Robert R. McGill, Esquire

 

OPM Retirement for Mental or Physical Incapacity: Expunging the negative

If all negative words were expunged from the universe, would we hold only positive thoughts?  Or, is there an inherent, innate need to recognize and state the negative, regardless?

If you are sitting in your office and a lion walks in, pounces upon your least-favorite supervisor and devours him whole, do you turn to your colleague and calmly say, “He lived a very good life.”  For, in such a universe, expunging the negative has been already accomplished, and such statements as, “Oh, what a horrible thing to have happened!” is no longer allowable, and the law has forbidden such discourse of linguistic negativity.  Is it possible?

Does conceptual thought depend upon individual language, vocabulary and grammar?  Are there tribes and communities where there exists no language that elicits anything but the positive?  What if there was no word for describing an idiot, or a mean, unpleasant person; would we break the new law and immediately recreate such words and refill our empty prescription such that expunging the negative, or any attempt thereof, becomes an activity of futility and exercise of frustration?  Do conceptual constructs exist without words to describe them, or do words and language games impose upon us a reality that would not otherwise exist?

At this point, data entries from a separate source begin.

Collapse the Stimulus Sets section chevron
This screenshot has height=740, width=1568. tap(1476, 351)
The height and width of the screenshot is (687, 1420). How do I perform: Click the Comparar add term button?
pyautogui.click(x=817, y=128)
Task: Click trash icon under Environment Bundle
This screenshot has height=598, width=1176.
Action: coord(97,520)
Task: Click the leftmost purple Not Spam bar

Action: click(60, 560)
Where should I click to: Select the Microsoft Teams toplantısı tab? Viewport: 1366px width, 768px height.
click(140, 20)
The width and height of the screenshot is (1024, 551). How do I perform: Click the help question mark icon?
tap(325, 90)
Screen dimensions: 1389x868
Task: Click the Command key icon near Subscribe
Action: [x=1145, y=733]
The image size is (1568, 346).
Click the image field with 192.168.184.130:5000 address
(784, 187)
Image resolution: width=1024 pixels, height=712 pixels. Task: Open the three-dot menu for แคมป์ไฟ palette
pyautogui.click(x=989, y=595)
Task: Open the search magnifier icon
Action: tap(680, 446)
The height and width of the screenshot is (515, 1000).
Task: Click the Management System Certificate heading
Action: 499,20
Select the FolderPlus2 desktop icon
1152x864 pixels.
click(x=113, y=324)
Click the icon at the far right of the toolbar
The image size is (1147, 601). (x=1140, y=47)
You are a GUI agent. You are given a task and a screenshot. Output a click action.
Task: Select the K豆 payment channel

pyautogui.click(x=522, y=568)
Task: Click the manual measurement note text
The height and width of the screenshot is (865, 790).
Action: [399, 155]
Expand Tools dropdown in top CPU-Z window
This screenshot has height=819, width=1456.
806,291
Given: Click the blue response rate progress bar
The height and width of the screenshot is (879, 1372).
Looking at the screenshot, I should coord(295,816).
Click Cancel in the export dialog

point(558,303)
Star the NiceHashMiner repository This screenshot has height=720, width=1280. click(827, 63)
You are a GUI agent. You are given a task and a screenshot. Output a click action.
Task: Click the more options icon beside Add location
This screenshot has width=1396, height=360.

Thus, if a person does something “mean”, and is caught doing it, but we have no vocabulary to describe, confront, or otherwise accuse the person of the wrongdoing, would a shrill scream or a primordial groan be sufficient, or would we have to “invent” a word for the indescribable event?  Or, would the counterintuitive alternative be the case: The event, not having a word to describe it, and thus there would exist no such conceptual construct, therefore means that it does not exist, and thus is not “wrong” because there is no vocabulary or language game to identify it.

Whatever one’s belief on the matter, expunging the negative requires, at a minimum, a deliberative intent to “remain positive”.  That is often easier said than done, especially if you are a Federal employee or U.S. Postal worker who suffers from a medical condition, such that the medical condition prevents the Federal or Postal worker from performing one or more of the essential elements of your Federal or Postal job.  You can certainly attempt to expunge the negative, but the reality is that the underlying medical condition, the harassment at work and the adversarial, hostile atmosphere will continue to exist.

Taking a “real” step – like filing a Federal Disability Retirement application through the U.S. Office of Personnel Management, whether you are under FERS, CSRS or CSRS Offset – is likely a more “realistic” approach, as opposed to relying upon expunging the negative and failing to see the emperor without his clothes.